I know what kids do when they sneak out to visit the opposite sex in the middle of the night – and it’s not debating world politics. There’s a fair bit of oral sex going on in that situation – for kids as young as 12 and 13. I find this horribly sad because kids aren’t ready for that, and in a situation where it’s common, there is enormous peer pressure to do it as a badge of coolness. I don’t agree with the premature sexualization of kids that occurs in our culture, and we don’t do that at Camp Arowhon.
Actively preventing campers from sneaking out at night is part of what we do – We use regular night patrols (by senior people) and severe consequences to get kids to not sneak out. But I think that, as important as the rules and our commitment to their enforcement is the culture that we consciously create.
When girls (and female staff) come to dinner every night wearing makeup and sexy clothes and with their hair straightened, there’s powerful messaging – to everyone at camp – that girls are here to get the boys’ sexual attention. This puts sex on the agenda front row centre, and sneaking out is the next logical step.

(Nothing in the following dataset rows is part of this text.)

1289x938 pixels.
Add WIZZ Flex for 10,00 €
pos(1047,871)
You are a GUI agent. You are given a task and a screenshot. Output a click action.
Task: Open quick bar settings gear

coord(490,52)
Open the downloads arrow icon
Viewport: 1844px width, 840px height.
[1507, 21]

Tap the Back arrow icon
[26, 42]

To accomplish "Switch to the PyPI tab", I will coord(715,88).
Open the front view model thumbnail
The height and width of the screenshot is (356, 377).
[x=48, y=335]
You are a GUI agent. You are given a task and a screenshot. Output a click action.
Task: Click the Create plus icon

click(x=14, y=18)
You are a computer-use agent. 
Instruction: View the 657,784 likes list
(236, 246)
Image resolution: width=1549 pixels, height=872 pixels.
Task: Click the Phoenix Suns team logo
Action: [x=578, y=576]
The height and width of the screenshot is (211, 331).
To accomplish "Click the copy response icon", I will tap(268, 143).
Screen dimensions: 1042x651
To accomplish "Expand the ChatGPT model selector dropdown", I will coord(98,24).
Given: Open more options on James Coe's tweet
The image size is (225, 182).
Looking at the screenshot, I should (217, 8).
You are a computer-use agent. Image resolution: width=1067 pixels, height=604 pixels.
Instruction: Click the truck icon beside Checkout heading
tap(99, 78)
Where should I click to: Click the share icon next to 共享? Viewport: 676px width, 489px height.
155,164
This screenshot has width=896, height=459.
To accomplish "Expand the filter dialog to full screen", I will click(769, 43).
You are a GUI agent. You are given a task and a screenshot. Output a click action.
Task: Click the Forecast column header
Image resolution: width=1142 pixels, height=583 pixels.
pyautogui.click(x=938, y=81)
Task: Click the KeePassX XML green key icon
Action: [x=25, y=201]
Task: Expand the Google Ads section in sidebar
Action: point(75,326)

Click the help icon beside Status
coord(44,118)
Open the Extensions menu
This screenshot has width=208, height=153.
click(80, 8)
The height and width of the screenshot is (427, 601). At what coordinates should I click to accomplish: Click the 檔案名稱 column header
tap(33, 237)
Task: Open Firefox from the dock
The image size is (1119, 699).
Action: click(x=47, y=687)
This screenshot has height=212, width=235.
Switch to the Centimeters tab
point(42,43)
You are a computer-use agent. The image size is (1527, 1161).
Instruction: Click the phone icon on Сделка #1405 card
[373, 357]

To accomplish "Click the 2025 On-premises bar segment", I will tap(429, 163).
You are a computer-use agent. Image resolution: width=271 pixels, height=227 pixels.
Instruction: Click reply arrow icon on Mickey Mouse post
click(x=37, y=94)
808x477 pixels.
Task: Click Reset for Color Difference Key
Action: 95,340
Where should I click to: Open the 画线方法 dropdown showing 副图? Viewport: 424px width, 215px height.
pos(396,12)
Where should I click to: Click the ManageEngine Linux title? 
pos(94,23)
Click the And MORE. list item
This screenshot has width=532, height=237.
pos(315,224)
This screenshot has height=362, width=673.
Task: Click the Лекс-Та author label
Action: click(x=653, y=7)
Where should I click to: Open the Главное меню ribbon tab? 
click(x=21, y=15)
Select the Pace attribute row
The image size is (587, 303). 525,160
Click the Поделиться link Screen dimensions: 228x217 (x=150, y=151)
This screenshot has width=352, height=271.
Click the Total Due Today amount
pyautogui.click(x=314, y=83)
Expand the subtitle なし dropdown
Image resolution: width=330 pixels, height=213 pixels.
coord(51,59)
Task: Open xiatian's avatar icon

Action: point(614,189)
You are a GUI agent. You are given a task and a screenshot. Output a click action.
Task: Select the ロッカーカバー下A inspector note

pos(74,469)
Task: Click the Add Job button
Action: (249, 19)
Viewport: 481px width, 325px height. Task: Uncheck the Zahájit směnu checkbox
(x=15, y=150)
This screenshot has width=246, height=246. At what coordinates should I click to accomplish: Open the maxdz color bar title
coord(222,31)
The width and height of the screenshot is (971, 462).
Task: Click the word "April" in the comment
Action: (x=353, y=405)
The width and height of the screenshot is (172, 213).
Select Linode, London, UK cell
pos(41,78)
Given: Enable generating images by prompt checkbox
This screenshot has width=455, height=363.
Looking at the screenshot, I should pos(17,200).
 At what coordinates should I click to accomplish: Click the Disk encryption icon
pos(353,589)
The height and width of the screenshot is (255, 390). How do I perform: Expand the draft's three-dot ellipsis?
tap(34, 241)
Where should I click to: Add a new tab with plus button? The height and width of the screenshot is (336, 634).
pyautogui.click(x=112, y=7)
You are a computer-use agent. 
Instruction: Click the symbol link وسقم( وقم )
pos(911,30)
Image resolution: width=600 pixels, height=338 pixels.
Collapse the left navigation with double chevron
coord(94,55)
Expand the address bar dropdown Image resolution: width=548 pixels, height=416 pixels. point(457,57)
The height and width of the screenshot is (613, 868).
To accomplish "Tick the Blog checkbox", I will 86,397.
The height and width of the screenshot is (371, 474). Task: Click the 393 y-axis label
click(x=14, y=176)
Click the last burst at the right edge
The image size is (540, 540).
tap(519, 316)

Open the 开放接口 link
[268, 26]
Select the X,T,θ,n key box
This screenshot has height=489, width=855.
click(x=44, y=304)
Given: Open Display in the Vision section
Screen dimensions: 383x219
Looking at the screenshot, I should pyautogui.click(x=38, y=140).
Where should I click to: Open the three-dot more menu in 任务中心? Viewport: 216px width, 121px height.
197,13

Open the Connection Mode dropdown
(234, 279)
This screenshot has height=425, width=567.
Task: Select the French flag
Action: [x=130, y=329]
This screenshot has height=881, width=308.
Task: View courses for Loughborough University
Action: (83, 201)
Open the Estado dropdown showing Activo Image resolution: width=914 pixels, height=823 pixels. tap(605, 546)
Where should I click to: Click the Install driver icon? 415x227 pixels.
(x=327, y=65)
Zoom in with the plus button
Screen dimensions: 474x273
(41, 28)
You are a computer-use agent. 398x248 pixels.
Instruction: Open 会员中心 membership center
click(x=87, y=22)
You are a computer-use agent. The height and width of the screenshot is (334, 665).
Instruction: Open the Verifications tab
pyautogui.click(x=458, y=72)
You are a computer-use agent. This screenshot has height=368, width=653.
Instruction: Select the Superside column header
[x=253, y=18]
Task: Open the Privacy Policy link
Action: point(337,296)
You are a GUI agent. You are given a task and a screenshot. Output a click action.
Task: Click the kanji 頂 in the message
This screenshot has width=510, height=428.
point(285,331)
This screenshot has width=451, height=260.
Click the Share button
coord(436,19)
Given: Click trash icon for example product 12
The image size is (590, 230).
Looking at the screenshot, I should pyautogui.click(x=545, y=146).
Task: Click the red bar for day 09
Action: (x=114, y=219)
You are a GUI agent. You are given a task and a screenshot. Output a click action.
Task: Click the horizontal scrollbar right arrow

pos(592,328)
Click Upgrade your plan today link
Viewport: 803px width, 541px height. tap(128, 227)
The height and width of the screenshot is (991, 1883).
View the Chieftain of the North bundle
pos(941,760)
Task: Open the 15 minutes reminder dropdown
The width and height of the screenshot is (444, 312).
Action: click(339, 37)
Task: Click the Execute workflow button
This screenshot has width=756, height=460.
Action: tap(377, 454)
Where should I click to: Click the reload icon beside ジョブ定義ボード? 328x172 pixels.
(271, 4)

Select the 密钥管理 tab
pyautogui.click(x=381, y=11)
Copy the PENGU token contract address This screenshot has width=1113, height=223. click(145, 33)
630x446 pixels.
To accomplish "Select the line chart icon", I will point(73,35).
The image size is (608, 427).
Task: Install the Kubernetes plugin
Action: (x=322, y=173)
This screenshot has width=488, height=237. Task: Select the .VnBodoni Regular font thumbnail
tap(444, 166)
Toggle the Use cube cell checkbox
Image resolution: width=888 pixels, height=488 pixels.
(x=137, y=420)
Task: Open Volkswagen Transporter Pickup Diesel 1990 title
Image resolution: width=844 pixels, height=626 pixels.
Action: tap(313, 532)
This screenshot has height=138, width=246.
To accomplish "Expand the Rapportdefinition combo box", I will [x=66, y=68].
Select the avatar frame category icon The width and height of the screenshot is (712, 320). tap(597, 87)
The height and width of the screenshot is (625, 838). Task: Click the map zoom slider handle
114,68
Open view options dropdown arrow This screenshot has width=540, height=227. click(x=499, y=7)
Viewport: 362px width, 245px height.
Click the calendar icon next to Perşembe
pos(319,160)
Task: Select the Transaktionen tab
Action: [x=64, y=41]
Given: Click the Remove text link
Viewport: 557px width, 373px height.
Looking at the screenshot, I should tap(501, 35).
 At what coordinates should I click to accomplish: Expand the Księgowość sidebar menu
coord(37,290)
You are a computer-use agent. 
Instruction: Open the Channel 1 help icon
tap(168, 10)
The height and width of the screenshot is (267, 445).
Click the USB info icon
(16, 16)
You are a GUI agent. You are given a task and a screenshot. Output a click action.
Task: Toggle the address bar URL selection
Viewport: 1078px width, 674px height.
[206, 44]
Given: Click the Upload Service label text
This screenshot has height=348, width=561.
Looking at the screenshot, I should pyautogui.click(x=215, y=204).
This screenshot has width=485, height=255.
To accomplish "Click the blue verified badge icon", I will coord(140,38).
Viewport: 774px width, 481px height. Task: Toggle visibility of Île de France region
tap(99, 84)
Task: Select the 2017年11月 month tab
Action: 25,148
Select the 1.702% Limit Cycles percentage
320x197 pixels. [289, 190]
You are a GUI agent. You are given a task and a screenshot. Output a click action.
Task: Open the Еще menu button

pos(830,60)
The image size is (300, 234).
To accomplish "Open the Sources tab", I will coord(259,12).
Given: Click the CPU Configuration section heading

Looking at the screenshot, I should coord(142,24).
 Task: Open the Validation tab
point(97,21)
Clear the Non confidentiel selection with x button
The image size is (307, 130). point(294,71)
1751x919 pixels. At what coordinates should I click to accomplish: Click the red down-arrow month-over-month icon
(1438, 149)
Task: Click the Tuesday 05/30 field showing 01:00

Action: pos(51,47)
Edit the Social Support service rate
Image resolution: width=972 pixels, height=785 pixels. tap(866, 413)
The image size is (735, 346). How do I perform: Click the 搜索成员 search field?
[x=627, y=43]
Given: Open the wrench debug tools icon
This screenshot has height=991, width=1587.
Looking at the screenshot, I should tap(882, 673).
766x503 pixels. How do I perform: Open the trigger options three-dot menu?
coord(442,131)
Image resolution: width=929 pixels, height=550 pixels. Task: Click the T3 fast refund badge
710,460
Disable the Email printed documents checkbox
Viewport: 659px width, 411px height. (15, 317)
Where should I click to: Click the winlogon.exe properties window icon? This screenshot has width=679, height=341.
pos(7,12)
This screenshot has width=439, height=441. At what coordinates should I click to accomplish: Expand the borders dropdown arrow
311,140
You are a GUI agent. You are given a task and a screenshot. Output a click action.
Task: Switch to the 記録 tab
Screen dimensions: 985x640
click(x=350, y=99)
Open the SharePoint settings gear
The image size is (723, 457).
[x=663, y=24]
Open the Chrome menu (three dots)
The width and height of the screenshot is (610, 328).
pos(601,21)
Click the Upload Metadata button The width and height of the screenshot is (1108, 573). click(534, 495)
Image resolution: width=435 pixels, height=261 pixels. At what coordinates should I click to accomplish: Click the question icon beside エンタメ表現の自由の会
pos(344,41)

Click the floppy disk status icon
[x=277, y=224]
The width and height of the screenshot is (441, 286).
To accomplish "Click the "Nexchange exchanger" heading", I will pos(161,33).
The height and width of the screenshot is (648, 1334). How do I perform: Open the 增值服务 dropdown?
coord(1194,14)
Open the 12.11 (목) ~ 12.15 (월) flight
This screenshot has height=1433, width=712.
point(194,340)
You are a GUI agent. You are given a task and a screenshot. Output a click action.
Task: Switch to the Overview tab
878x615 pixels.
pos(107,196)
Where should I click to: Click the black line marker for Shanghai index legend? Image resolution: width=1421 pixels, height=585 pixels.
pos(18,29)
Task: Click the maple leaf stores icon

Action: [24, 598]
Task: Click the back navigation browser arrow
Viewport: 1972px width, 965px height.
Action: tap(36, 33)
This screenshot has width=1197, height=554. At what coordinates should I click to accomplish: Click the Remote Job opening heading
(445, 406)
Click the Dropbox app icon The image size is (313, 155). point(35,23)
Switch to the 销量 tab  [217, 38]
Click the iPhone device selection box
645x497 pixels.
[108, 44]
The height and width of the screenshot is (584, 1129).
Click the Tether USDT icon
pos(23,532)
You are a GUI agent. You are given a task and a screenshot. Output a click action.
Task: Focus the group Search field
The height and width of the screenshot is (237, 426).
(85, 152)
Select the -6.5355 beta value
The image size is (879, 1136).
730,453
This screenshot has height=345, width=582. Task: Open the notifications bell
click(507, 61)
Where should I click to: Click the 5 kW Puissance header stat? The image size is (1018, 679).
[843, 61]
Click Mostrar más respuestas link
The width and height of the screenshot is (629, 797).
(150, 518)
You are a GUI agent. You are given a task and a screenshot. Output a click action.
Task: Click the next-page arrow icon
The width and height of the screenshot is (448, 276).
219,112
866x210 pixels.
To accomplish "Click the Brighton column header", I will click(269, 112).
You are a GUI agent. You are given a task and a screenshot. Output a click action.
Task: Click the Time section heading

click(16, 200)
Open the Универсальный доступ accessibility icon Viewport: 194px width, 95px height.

At Arowhon we have a very simple rule about that: No primping. That means no female (including staff) is allowed to wear makeup or provocative clothing or to straighten their hair. If a girl comes to dinner wearing mascara and with cleavage showing, we send her back to her cabin to wash her face and put on a shirt. Female staff who want to primp for day off aren’t allowed to do so and then parade around camp. They primp and they leave camp right away. Because we don’t want to role modeling primping, it wouldn’t work for the campers to see their staff with makeup on etc.
It was almost 15 years ago that we both actively stopped the sneaking out, and made the no-primping rule. And how that changed our camp! It almost seemed that the teens at camp let out a collective sigh of relief! They still get interested in each other, but in a much less intense way, and with no pressure to act on it in ways they’re not ready for yet. The girls and boys make better friends with each other now.
Since they stopped primping, our Senior Girls have learned to be kids again. They don silly costumes, they play crazy games, they support each other through thick and thin. They just seem more…. relaxed.